══ Exercise inputs ══

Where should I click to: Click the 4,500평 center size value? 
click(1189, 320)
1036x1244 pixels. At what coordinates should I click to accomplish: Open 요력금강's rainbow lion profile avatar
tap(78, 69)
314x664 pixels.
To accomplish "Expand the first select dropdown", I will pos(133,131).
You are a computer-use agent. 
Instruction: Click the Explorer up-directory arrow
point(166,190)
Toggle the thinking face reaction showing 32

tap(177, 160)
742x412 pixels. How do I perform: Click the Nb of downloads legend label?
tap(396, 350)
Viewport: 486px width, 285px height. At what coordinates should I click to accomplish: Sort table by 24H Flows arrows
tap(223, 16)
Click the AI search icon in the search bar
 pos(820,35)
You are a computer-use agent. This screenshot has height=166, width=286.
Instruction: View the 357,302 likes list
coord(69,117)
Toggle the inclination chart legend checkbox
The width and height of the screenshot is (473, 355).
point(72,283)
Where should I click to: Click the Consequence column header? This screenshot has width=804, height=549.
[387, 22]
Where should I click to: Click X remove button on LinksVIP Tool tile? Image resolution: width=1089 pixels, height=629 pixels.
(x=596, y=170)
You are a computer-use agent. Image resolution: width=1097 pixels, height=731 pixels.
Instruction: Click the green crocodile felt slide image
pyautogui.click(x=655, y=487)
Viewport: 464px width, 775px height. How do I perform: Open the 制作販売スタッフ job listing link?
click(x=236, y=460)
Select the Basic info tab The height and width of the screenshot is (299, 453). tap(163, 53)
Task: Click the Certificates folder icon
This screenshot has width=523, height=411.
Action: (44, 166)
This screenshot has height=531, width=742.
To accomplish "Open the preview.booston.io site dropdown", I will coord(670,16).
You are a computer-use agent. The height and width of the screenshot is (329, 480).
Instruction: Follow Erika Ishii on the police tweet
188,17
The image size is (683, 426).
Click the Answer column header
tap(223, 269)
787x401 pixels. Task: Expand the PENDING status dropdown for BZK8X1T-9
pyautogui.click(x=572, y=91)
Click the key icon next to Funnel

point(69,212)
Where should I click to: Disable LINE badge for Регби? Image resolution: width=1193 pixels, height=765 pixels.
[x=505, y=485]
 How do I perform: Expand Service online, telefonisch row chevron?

═══

Exercise objective: Search each line of the data above for "will", and copy the lines where it occurs.

Response to this task:
To accomplish "Expand the first select dropdown", I will pos(133,131).
To accomplish "Open the preview.booston.io site dropdown", I will coord(670,16).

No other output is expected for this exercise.